§ EXERCISE: From the line containing "428x215 pixels." to the last line of the data below, copy everything exactly and nothing else; pictures stay out.

--- START ---

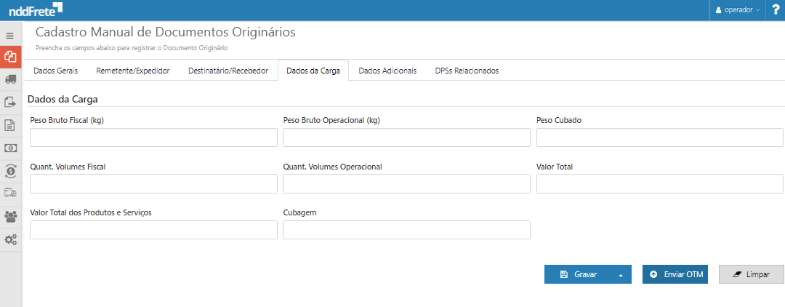Open the page document icon in sidebar
Image resolution: width=785 pixels, height=307 pixels.
(x=10, y=125)
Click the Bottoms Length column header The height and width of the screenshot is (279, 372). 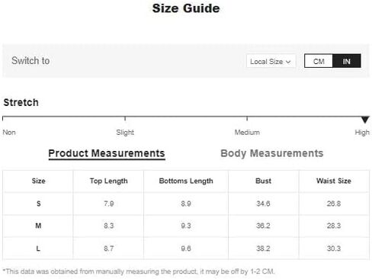tap(186, 181)
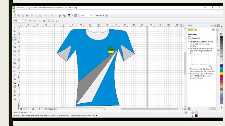Open the standard toolbar zoom percentage combo box
Screen dimensions: 225x126
(x=86, y=15)
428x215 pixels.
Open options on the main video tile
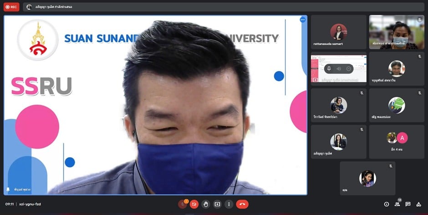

--- END ---

§ EXERCISE SOLUTION:
428x215 pixels.
Open options on the main video tile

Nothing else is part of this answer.